I found myself a copy of Flaubert’s 1877 short story collection Three Tales in order to read ‘Herodias’, his piece about the last few days of John the Baptist. I did this because I’m interested in John the Baptist. Accuse me of whatever you like. I’m not ashamed.
‘Herodias’ is the final tale in the book and, being a pedant, I felt obliged to read the two that proceeded it first. These were ‘A Simple Heart’ and ‘The Legend of Saint Julian Hospitator’. The opener, and the longest of the three, details the life of a serving woman. She is not a complicated character, nothing expressly extraordinary happens to her: she falls in love but it fails, she moves away and goes into service, she gets on well with her mistress, one of whose children dies young, she has a nephew who dies at sea, she gets a pet parrot, it dies, she watches the decline and death of her employer, then she too succumbs to the call of the other side. That’s the plot, this rural, domestic life, the switching and sharing of love. The parrot, as she dies, becomes to her the symbol of the holy spirit, and her religious development, the movement of faith to the centre of her life, is key too. This, I suppose, is the linking theme of the book, the shared idea – belief, and how it has the power to utterly alter existence: both for better and for worse. In this story, though, the purity of a selfless life is beautifully evoked, it is a charming portrait of a person and a time that is gone.
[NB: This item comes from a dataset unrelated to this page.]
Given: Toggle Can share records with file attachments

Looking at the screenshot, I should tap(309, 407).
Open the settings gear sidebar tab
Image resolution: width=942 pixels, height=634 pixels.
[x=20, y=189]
‘The Legend of Saint Julian Hospitator’ is loosely based on a stained glass window in Rouen Cathedral. It’s about a wealthy young man who kills too many animals, is cursed by a mystical stag, runs away, the curse comes true, he devotes his life to helping the wretched, to the point where he becomes wretched himself. In the final scene he strips naked and presses his body against the withered flesh of a leper*. Who turns out to be Jesus in disguise. I enjoyed this one less, to be honest it felt to me like one of the incredibly dull Breton lais I had to read in the first year of my undergraduate degree, but better. But good. I liked the Gothic, romantic, themes, I liked the listing of hunting victories more than I would normally have expected to, but I felt that there was very little in it as a piece that I could really relate to. I’ve never lived in a French castle, hunted anything, believed myself destined to commit a heinous act, I’ve never had a spiritual enlightenment, done anything selfless et cetera et cetera et cetera. I liked it more than I would have expected, but I will almost certainly never read it again.
The final tale, though, I thought was excellent. About Herod Antipas and his mixed feelings regarding his imprisonment of John the Baptist. About Antipas’ marital problems, about his political problems, about his ideological problems, about his fear of invasion, rebellion, replacement… It includes a detailed imagining of Roman bureaucracy, it includes a great angry sermon by an enRAGEd J the B, it has some great descriptions of Biblical glamour, it has an impressively sensuous Salome dance scene, and it gives me a lot of interesting ideas to explore about the period. I felt the ending was very rapid, but that wasn’t necessarily the point of the story. The point of the story was fallibility, was Antipas’ weaknesses and his unwillingness to act on his own.
I enjoyed this slim volume and will almost certainly rectify the shameful situation of my never having read Madame Bovary as soon as possible. Great stuff.
*Is that un-PC? Should I be using “leprosy sufferer”?